A filosofia, os empiristas lógicos concluíram, não deveria tentar nos contar algo sobre a natureza das coisas. Deveria confinar-se à clarificação dos significados de enunciados e exibir o que Carnap chamou de “a sintaxe lógica da linguagem”.
Até meados do século, muitos filósofos assumiram a oposição entre aquela visão modesta da filosofia e a visão mais velha, mais ambiciosa, como um resumo do contraste entre Carnap, um homem decente perfeitamente dentro da perspectiva da esquerda política, e Martin Heidegger, um ex-nazista megalomaníaco que punha questões como “O que é o Ser?” sem se importar em tornar claro como ele saberia se havia dado a resposta correta. Carnap queria filósofos para tornar seus critérios de êxito explícitos e, portanto, imitadores da honestidade intelectual dos investigadores empíricos. Heidegger tinha considerável desprezo pelas ciências naturais e pela lógica matemática desenvolvidas por Russell e outros, aquilo que Carnap viu como um indispensável instrumento do bom trabalho filosófico.
Quine, um jovem brilhante, que havia feito contribuições para a um tipo de lógica, tinha ido a Praga em 1933 para trabalhar com Carnap. Poucos anos depois, ajudou Carnap e seus amigos imigrantes a encontrar empregos nos Estados Unidos (o que rendeu um inestimável serviço à vida acadêmica americana). Assim, era natural esperar que sua fala em 1950 (em um simpósio “Tendências recentes da filosofia”) seria um manifesto do empirismo lógico. Ao invés disso, Quine veio a público com dúvidas com as quais ele havia pressionado Carnap, privadamente, por anos.
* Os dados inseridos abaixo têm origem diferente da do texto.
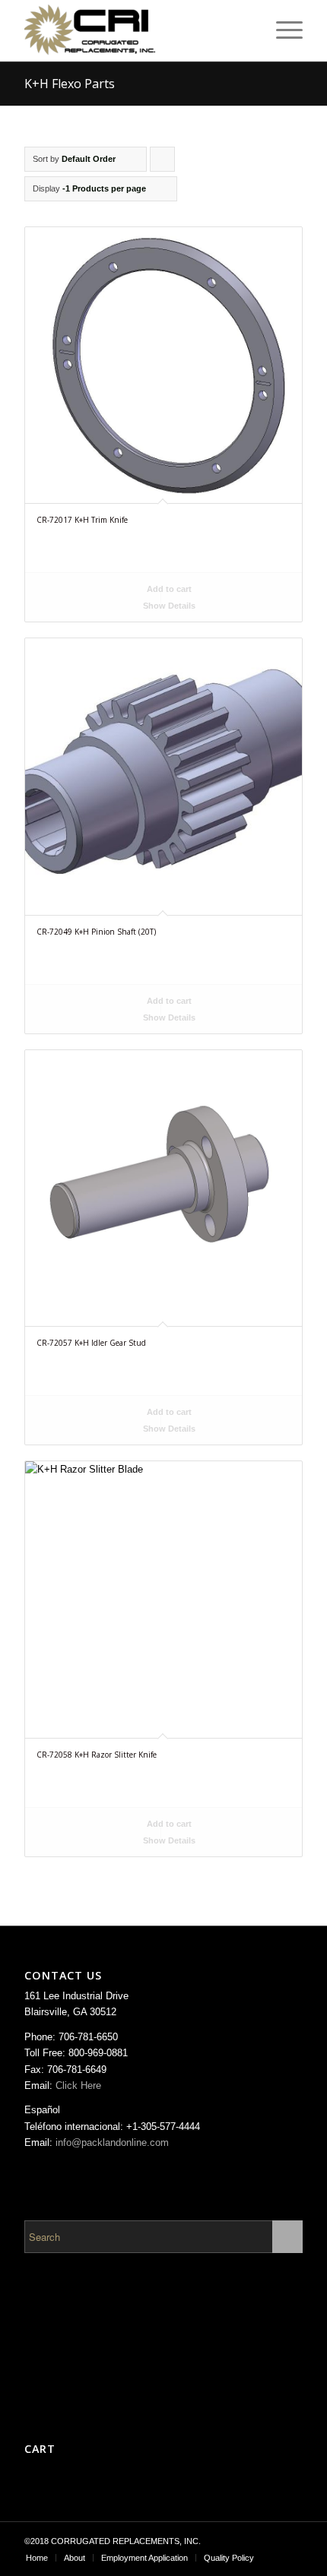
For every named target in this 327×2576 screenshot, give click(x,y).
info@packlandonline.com (112, 2142)
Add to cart (168, 588)
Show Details (168, 605)
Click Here (78, 2085)
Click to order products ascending (163, 163)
Não há, Quine disse, nenhum teste para determinar onde termina o apelo à realidade empírica e onde começa o apelo às relações entre idéias, aos significados das palavras. Certamente, não há nenhum bom modo de classificar as verdades em necessárias e contingentes. Em lugar do antigo dualismo, ele sugeriu, deveríamos visualizar um espectro contínuo de crenças, aquelas que não poderíamos imaginar como sendo abandonadas e aquelas que poderíamos facilmente imaginar como desconfirmadas por observações futuras.
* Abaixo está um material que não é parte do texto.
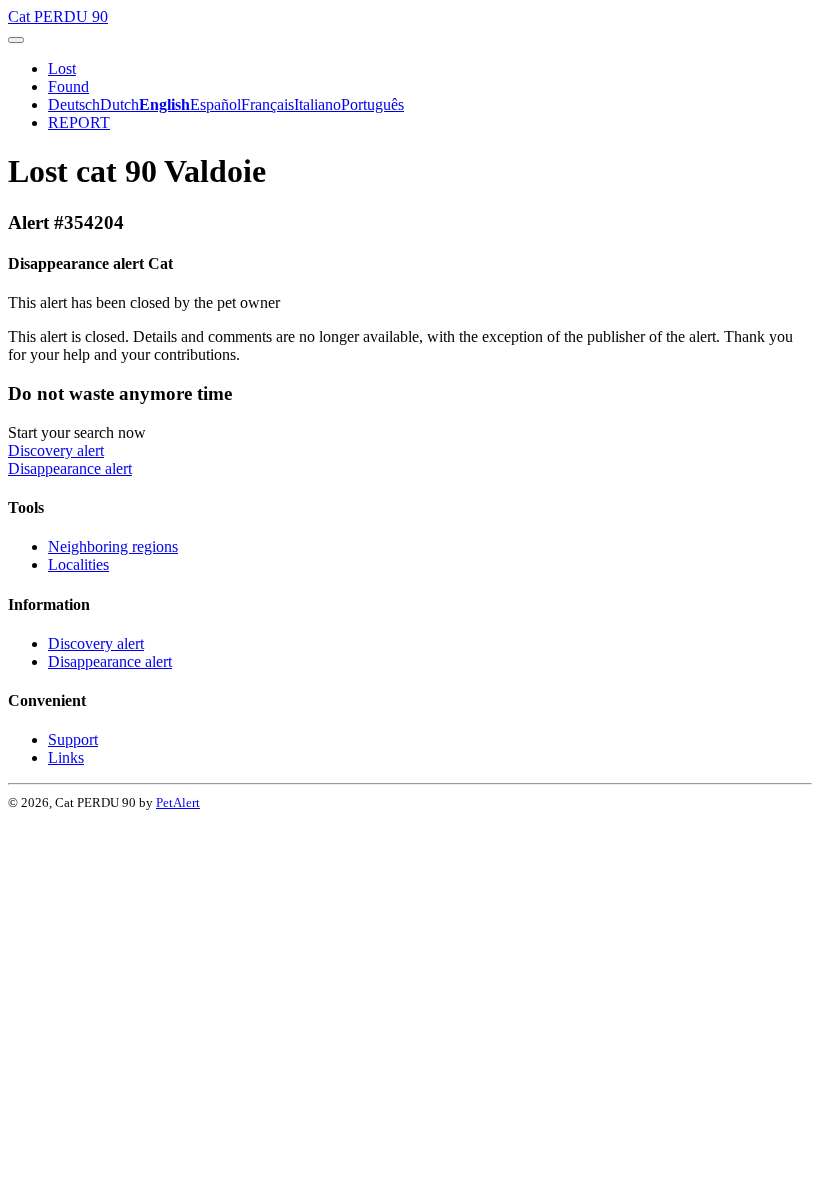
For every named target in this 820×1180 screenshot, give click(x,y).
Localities (78, 564)
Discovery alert (56, 450)
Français (267, 104)
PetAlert (178, 802)
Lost (62, 68)
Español (215, 104)
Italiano (317, 104)
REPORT (79, 122)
Muito influenciado por seu amigo B.F.Skinner, Quine estava preparado para traçar uma linha entre fato e linguagem – entre apelo à experiência sensível e apelo ao conhecimento de significados – unicamente se tal linha fosse traçada na base da observação do comportamento lingüístico. Mas, ele indicou, não há qualquer teste por meio do qual um lingüista aprendiz de uma nova linguagem pode contar como apelo que os nativos estão produzindo, quando estes lidam com a verdade de certas sentenças como incontroversas. Assim, os “Dois dogmas” virou o lado empirista do empirismo lógico contra o seu lado lógico. “Para todos os seus razoáveis a priori”, Quine disse, “uma fronteira entre enunciados analíticos e sintéticos [isto é, empiricamente confirmado e desconfirmado] simplesmente não havia sido traçada. Que tal distinção pode ser, em absoluto, traçada, é um dogma não empírico dos empiristas, uma artigo metafísico de fé”.
“Dois dogmas” levantou a questão: “como podemos ter filosofia analítica, o tipo de filosofia que Carnap e ele próprio, Quine, queriam fazer, se não havia nenhuma coisa tal como verdades analíticas? O golpe de Quine não somente lançou dúvidas sobre uma distinção que tinha parecido óbvia a Platão, Aristóteles, David Hume e Immanuel Kant, mas também pareceu frustrar a esperança recém adquirida de que filósofos pudessem alcançar resultados úteis, permanentes de uma vez por todas.
Quine compartilhou o costumeiro desgosto anglófone por Heidegger, e ele obviamente não quis trazer de volta o tipo de metafísica especulativa que tinha sido produzida, por exemplo, por F.H. Bradley e A. N. Whitehead. Mas ele não ofereceu um programa metafilosófico para substituir aquele que Russell e Carnap haviam levado adiante. Antes, ele simplesmente instigou os filósofos a trazer a filosofia para o contato com a ciência empírica. Tratava-se de estancar a tentação por verdades necessárias e, ao invés, incentivar a busca de modos claros de arrumar o material fornecido pelas ciências naturais. Ele visualizou, por exemplo, um futuro em que a epistemologia, o estudo filosófico do conhecimento, poderia ser “naturalizado”e, então, absorvido no que, agora, podemos chamar de “ciência cognitiva”. Este tipo de colaboração com a investigação empírica que, agora, parece a muitos dos filósofos anglófonos como o melhor modo de fazer avançar a sua disciplina.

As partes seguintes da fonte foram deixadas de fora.